The Senate confirmed Yates last month as deputy attorney general. She's using her new platform as the second in command at the Justice Department to warn the expanding prison budget has begun to threaten public safety.

The federal government spends $7 billion a year to incarcerate about 200,000 inmates. That's money she says that could pay for more FBI agents and local police. "We know that it's the cop on the street that's one of the most important things to be able to keep our communities safe. But yet over the past decade, there's been a 40 percent reduction in the grant money that's available for cops on the street," Yates says.

New Justice Department estimates obtained by NPR suggest the situation will only get worse over the next decade. If nothing changes, the projections say authorities will need to take tens of millions of dollars that could have been devoted to community policing and local law enforcement, and instead, pour that money into federal prisons. "It is simply not sustainable for us to continue at the present rates that we are now of our incarceration levels," she says.

Yates is taking that message to Capitol Hill. She wants members of Congress to dial back long mandatory prison sentences for nonviolent drug criminals. Red States like Texas and Georgia launched efforts to overhaul their justice systems years ago. Now a left-right coalition of groups from the ACLU to Koch Industries is advocating for a smarter approach at the federal level too....

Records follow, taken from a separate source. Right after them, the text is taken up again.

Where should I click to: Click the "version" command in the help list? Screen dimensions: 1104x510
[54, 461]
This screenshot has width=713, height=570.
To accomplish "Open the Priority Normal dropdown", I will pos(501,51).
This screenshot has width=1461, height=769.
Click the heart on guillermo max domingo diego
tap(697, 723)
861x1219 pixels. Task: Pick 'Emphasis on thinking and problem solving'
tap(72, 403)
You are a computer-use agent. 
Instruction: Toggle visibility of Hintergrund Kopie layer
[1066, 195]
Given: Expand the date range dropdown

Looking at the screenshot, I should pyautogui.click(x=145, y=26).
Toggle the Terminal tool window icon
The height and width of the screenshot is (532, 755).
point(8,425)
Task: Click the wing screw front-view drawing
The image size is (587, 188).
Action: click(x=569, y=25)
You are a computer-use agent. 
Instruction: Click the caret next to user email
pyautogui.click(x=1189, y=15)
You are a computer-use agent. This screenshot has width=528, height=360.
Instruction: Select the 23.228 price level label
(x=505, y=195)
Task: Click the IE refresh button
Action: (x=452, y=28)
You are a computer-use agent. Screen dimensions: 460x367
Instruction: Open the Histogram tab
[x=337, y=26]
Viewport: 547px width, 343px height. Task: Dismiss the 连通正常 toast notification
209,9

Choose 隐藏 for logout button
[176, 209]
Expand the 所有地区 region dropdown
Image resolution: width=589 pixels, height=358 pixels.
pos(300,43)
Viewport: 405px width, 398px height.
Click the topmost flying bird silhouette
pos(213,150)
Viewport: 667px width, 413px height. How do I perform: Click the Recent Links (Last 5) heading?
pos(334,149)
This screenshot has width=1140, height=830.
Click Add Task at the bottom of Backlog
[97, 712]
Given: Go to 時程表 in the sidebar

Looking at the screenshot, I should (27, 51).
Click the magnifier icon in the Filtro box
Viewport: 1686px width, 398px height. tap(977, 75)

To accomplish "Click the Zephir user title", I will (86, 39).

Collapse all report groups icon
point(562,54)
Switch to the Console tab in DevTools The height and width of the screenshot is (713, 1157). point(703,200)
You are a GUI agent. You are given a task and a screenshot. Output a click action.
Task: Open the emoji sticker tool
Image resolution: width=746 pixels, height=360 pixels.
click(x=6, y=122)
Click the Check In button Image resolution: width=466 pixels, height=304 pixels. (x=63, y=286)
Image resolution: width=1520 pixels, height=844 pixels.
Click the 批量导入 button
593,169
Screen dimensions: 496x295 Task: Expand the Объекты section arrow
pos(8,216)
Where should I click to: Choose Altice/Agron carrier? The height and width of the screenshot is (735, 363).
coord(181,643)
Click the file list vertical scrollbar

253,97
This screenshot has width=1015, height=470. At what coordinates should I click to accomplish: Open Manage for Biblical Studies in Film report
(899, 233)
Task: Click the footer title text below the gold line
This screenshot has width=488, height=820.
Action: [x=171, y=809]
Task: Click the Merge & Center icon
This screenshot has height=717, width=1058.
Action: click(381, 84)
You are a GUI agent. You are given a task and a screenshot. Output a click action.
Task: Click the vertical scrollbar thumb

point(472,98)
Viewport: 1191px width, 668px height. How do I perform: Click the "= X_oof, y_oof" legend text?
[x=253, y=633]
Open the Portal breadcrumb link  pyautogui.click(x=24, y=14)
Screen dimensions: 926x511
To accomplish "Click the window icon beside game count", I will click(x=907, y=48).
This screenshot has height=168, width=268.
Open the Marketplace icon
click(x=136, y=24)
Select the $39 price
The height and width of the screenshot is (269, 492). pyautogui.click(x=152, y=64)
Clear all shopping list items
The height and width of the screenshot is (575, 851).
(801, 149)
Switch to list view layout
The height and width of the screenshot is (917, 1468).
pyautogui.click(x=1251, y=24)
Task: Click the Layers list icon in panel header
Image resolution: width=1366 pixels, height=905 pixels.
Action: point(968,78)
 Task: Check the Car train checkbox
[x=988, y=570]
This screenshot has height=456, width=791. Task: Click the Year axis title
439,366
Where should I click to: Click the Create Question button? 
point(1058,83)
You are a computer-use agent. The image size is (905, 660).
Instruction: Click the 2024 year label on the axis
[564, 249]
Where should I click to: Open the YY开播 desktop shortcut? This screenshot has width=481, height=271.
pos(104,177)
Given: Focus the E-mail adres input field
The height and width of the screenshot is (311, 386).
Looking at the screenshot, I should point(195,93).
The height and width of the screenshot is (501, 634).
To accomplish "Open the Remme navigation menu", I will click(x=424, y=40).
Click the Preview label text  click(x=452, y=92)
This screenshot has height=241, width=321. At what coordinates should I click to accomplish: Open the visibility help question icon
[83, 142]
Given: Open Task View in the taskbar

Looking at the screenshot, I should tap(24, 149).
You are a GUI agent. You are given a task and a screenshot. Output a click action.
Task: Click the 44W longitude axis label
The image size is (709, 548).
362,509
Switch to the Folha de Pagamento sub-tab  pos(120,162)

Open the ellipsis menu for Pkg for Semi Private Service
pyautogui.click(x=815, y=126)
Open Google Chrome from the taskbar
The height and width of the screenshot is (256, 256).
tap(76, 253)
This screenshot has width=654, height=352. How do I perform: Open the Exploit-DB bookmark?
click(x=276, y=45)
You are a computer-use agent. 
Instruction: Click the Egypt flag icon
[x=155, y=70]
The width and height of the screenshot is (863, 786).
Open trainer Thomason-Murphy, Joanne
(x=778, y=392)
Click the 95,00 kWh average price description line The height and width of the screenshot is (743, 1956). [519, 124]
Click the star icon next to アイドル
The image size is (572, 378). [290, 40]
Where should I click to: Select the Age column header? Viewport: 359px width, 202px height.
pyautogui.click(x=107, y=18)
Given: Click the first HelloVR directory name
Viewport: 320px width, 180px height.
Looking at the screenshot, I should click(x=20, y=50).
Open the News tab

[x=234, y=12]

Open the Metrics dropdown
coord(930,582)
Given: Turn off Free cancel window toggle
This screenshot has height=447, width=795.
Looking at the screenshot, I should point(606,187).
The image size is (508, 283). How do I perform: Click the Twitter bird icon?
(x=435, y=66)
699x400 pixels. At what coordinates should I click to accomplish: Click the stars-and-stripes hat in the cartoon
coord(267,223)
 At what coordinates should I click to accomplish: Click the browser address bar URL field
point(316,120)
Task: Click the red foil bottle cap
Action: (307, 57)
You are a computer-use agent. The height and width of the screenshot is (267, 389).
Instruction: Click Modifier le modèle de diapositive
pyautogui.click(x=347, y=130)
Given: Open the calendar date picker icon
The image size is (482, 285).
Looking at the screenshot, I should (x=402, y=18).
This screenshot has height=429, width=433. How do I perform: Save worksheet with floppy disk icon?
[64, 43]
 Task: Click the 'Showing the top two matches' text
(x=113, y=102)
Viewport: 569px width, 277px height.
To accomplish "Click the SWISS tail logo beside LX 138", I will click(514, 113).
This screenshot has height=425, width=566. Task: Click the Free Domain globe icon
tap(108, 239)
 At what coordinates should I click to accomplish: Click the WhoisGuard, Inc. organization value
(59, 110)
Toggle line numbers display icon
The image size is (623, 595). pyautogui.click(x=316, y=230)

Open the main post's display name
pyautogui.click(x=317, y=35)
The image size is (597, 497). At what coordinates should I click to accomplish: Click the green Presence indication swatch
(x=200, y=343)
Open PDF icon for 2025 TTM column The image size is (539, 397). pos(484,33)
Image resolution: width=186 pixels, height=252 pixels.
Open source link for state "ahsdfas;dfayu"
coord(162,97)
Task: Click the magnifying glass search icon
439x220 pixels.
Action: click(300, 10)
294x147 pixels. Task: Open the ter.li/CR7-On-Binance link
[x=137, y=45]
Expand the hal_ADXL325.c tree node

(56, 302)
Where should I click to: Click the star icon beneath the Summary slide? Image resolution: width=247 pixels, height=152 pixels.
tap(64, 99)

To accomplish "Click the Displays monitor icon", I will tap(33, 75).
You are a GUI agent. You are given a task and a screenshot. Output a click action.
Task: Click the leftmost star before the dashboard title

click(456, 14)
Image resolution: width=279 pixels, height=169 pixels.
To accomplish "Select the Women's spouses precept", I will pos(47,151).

The Obama administration says it has reduced both the violent crime rate and the number of people going to prison. Former Attorney General Eric Holder, one of Yates's main supporters, crowed about the data in a speech last year: "This is the first time, the first time that these two critical markers have declined together in more than 40 years."

June 3, 2015 at 09:10 AM | Permalink


It is disingenuous for an official at DOJ to decry mandatory minimums. US Attorneys have the discretion to charge cases in ways that do not trigger minimums in all but a handful of cases. Someone should ask her for a list of people she personally prosecuted that she believes received inappropriately lengthy sentences, along with an explanation for her charging and advocacy decisions in those cases.

Posted by: Tom | Jun 3, 2015 9:34:51 AM

Yates prosecuted Eric Rudolph, someone who fully deserves his life sentence and incarceration at the ADX, so I expect she recognizes that long sentences are appropriate in some cases.

Posted by: Gary Hill | Jun 3, 2015 9:51:51 AM

The Obama administration claims it has reduced the violent crime rate. Interesting claim, considering that I just read a Wall Street Journal article explaining that the murder rate in Baltimore is at a record high. And, the murder rate in NYC has shot up 20% since last year. Murders in Atlanta have increased by 30%. Shootings in Chicago increased by 24%. And, murders in Milwaukee increased by a whopping 180%. I am confident, however, that things will get better when we release all of those "non-violent drug dealers" back to their communities. No doubt, those "non-violent drug dealers" will help heal the communities, they will serve as positive role models for the youth, they will become community leaders, they will be fathers and mothers who support their children, they will not use drugs, they will work hard to make an honest living, they will not possess guns, they will not re-join gangs, they will not shoot people, they will not steal, and they will no longer sell poison to kids.